The advisory warned that residents also are at risk of wound infections, rashes, illnesses borne from raw sewage mixing into the debris and immersion foot syndrome (also known as “trench foot”), among other injuries.

Although it was encouraged to leave cleanups to professionals, the Health Department recommended Tetanus shots for those engaged in cleanup activities who have not been vaccinated during the past 10 years. It also acknowledged that while the hepatitis A virus could theoretically be spread via exposure to feces or raw sewage, it had not received any reports of that scenario and maintained the probability is low.

Removal Efforts
Temporary solutions for moving and storing the debris are reportedly in place. According to the Los Angeles Times, dump trucks “discarded at least 3,500 tons—or about 7 million pounds—of muck at the Ventura County Fairgrounds, where it will be stored temporarily until crews can sort through it.”

The Times continued:

Up to 1,000 tons more—per day—could eventually make it down to the Calabasas Landfill. To help with cleanup efforts, the Los Angeles County Board of Supervisors on Tuesday passed a temporary waiver to allow the intake through mid-April.

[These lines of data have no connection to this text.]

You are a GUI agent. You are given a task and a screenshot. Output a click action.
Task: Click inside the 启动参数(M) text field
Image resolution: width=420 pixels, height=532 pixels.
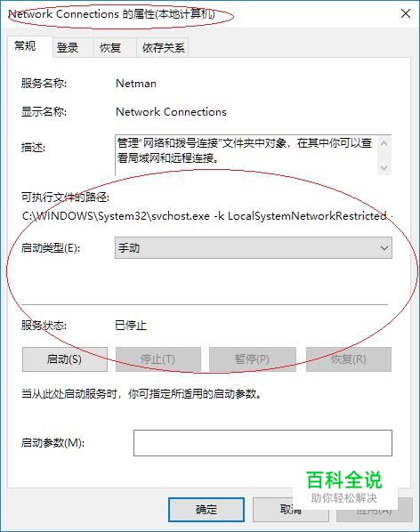click(x=263, y=443)
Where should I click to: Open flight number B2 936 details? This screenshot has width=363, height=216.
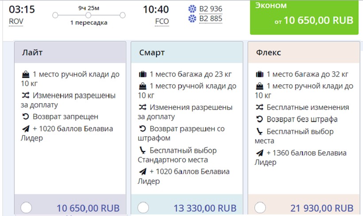(211, 9)
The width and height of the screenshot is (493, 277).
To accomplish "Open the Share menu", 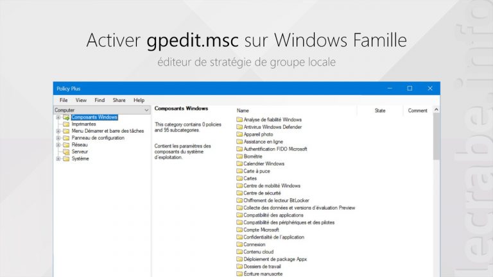I will pos(119,100).

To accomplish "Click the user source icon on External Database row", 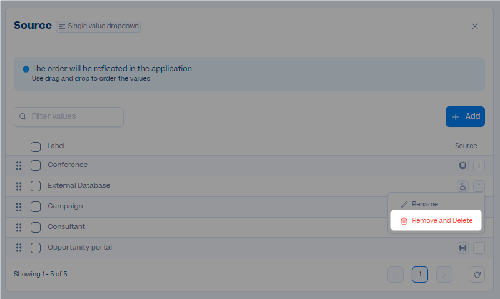I will [462, 186].
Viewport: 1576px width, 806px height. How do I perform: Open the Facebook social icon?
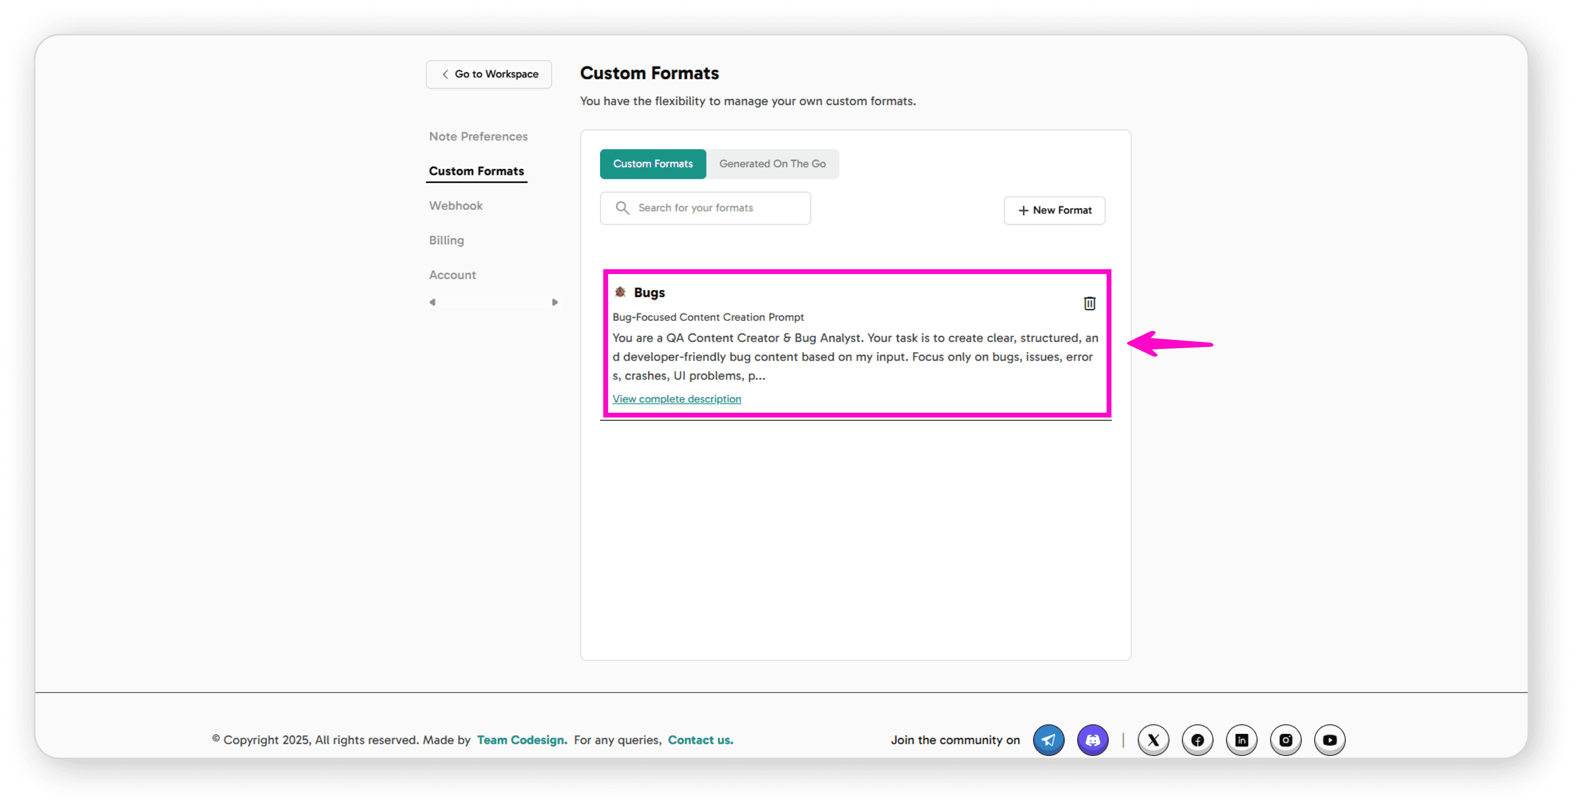pyautogui.click(x=1197, y=740)
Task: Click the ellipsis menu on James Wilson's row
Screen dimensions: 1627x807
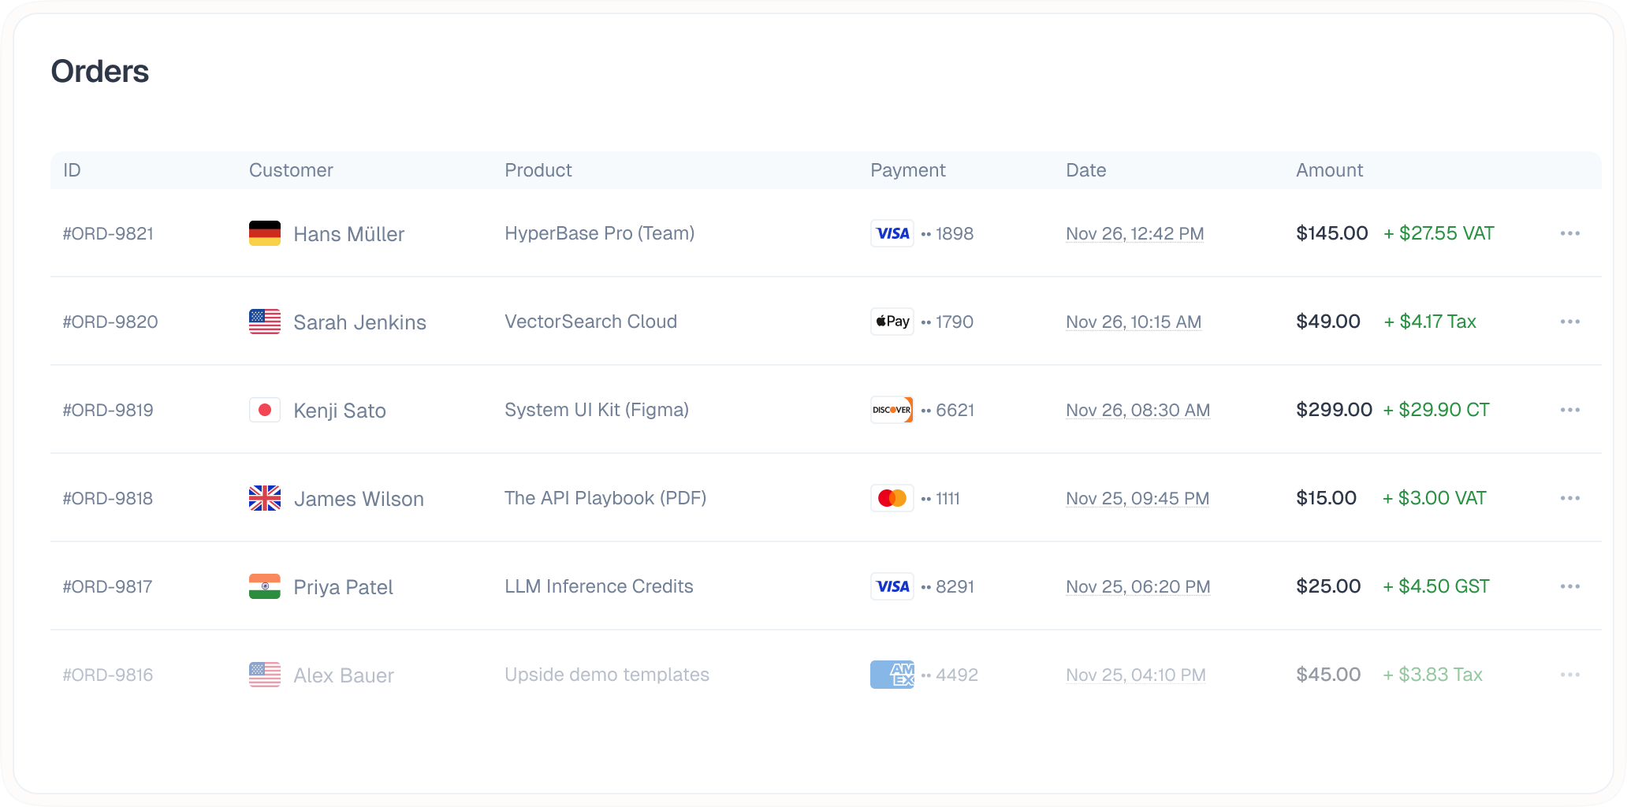Action: [x=1569, y=498]
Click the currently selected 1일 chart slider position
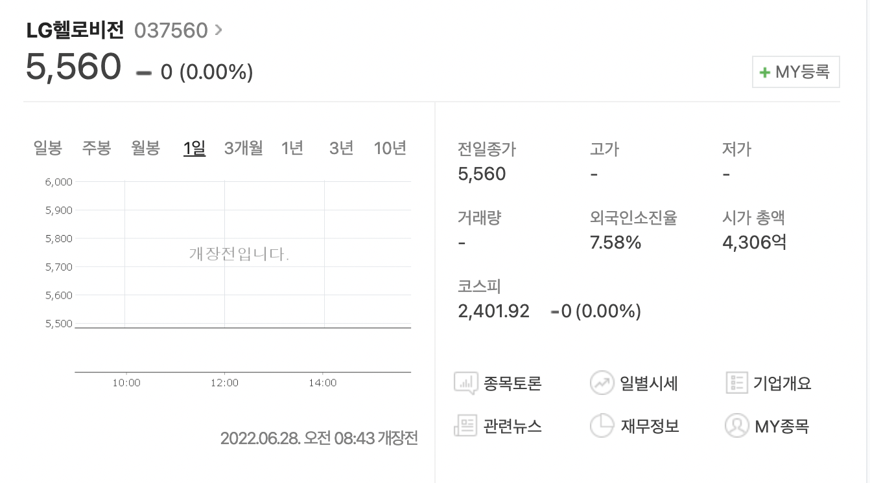This screenshot has width=870, height=483. 194,148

Santa Paula Materials, which sells rocks and recycled construction debris, will collect the rocks that are hauled out, while Standard Industries, a building material manufacturer, will take the metal and tires, said Lance Klug, spokesman for the California Department of Resources Recycling and Recovery’s Office of Emergency Services.

Wildfire Cleanup Ongoing
The mudslide debris removal compounds the already daunting task of clearing Thomas wildfire debris in other areas. On Jan. 12, the California Governor’s Office of Emergency Services (Cal OES) announced that its cleanup program had moved nearly 1 million tons from the burn scarred areas and had completed work in Yuba, Butte, Nevada and Lake Counties, but “still had much work to be done.” The Environmental Chemical Corporation will continue the massive undertaking of debris clean-up in Sonoma, Napa and Mendocino Counties that were hard-hit during the October 2017 wildfire siege.

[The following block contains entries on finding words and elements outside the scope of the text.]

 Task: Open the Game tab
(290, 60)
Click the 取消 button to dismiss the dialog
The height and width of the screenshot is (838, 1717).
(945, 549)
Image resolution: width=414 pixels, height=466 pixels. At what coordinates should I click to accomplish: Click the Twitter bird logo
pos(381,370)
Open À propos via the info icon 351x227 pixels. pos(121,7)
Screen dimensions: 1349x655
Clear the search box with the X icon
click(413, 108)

The Better Business Bureau issued guidelines for removing both wildfire and mud debris, classifying it into four main categories and recommending disposal in the following ways:

  • Branches, trees and vegetative wastes​ can be separated from the other debris and later can be sent to the community burn pile. These wastes can also be sent to a permitted disposal site.
  • Construction debris​. The structural materials from houses and buildings—such as concrete, boards, shingles, windows, siding and pipes—can be taken to the closest construction and demolition landfill or a permitted municipal solid waste landfill.
  • Other household wastes, ​such as trash and furniture, should be sent to a permitted municipal landfill.
  • Hazardous wastes​. If you believe the waste contains regulated hazardous materials, more care and caution is needed. These wastes should be containerized, labeled, and ultimately sent to a facility that is permitted to store, treat or dispose of hazardous wastes. In these instances, it is important to contact the department to discuss proper disposal procedures.

The guidelines also provide a full list of items that require special disposal, including pool chemicals, tires and commercial and medical waste.